The once-prominent lawmaker
used campaign money
for personal use

By Debra Barayuga
Star-Bulletin

Tapa

A federal judge has advised former state Sen. Milton Holt to get help, saying an addiction to drugs led to the politician's downfall.

"Your drug addiction cost you your freedom, your wife and a promising career in government," U.S. District Judge Alan Kay said yesterday. "The only way to turn your life around is participate in drug treatment."

Minutes earlier, Kay had sentenced Holt -- once one of Hawaii's most promising politicians -- to 12 months in federal prison for one count of mail fraud involving the use of campaign contributions for personal purposes.

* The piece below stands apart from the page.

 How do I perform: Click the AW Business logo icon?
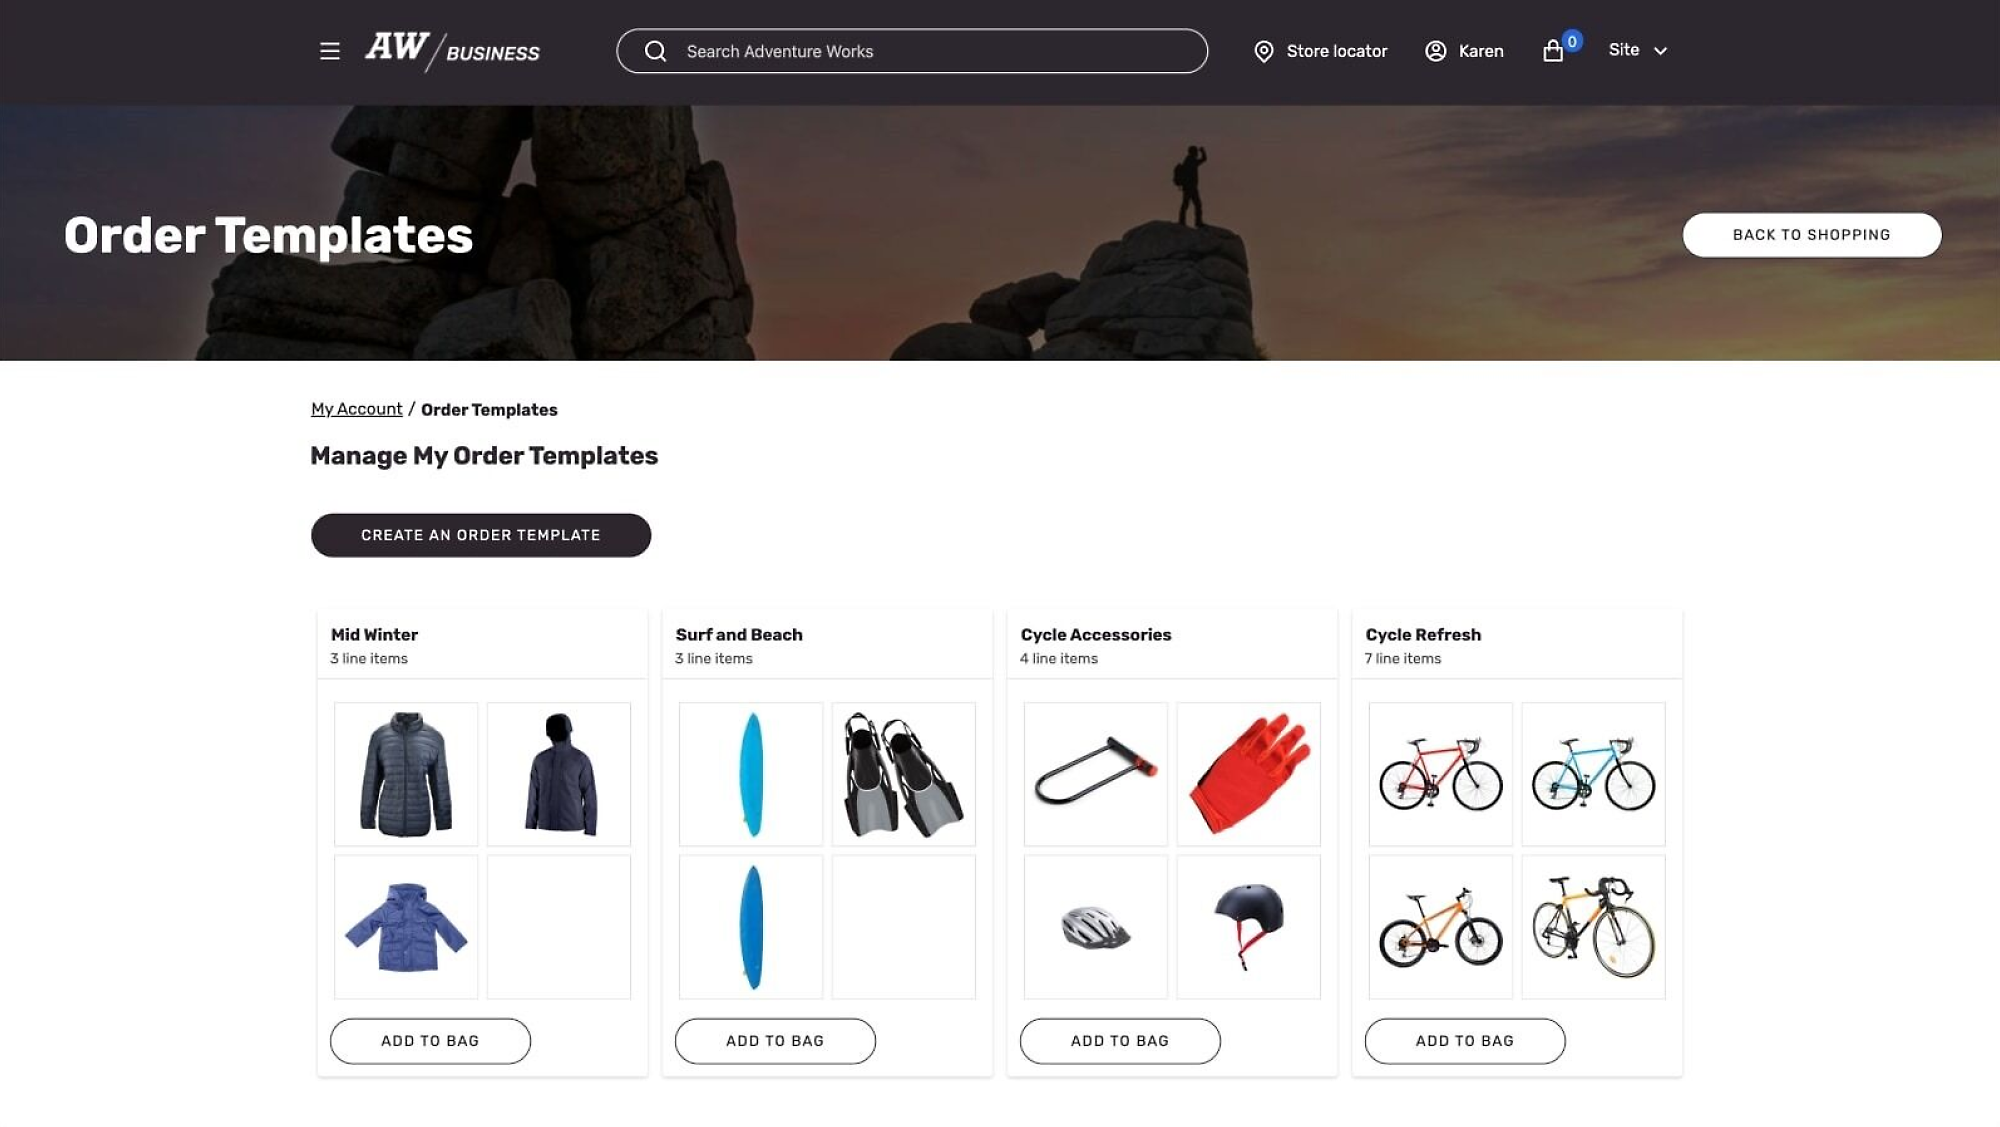pyautogui.click(x=449, y=49)
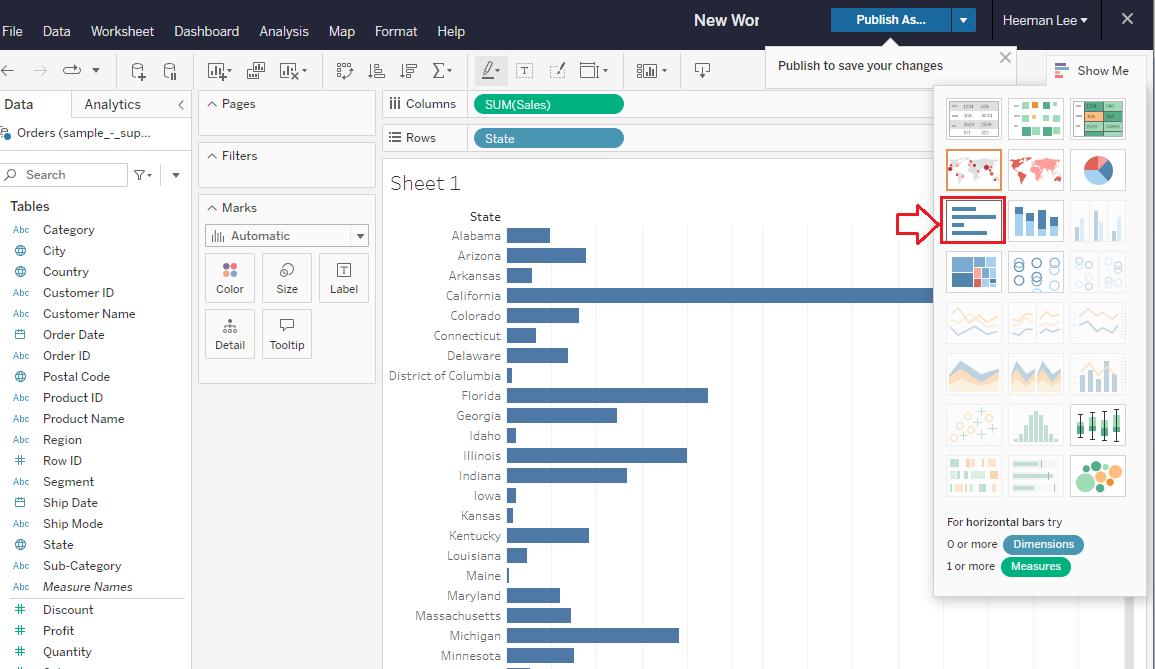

With credit for time already served, Holt, 46, could be released in eight months. He also was required to pay $2,051 in restitution to the state Campaign Spending Commission, and to be on supervised release for three years after serving his prison term.

Holt admitted to writing a $2,051 check to an executive at Ryan's Graphics, a Honolulu printing company, and receiving cash back in return. Holt's campaign committee received no services for the cash payment, but got a backdated invoice saying the money was spent on "Thank You" cards.

In exchange for Holt's guilty plea, the federal government dropped five other counts of mail fraud.

His voice choked with emotion, Holt thanked his supporters and apologized for his use of drugs and for the "irresponsible actions" that brought him to court.

He said he will rely on a higher power to help him "resume a clean and sober life" and to care for his family. Holt has custody of his three boys, ages 11 to 14.

He will remain at Oahu Community Correctional Center until the U.S. Bureau of Prisons decides where he will serve his term.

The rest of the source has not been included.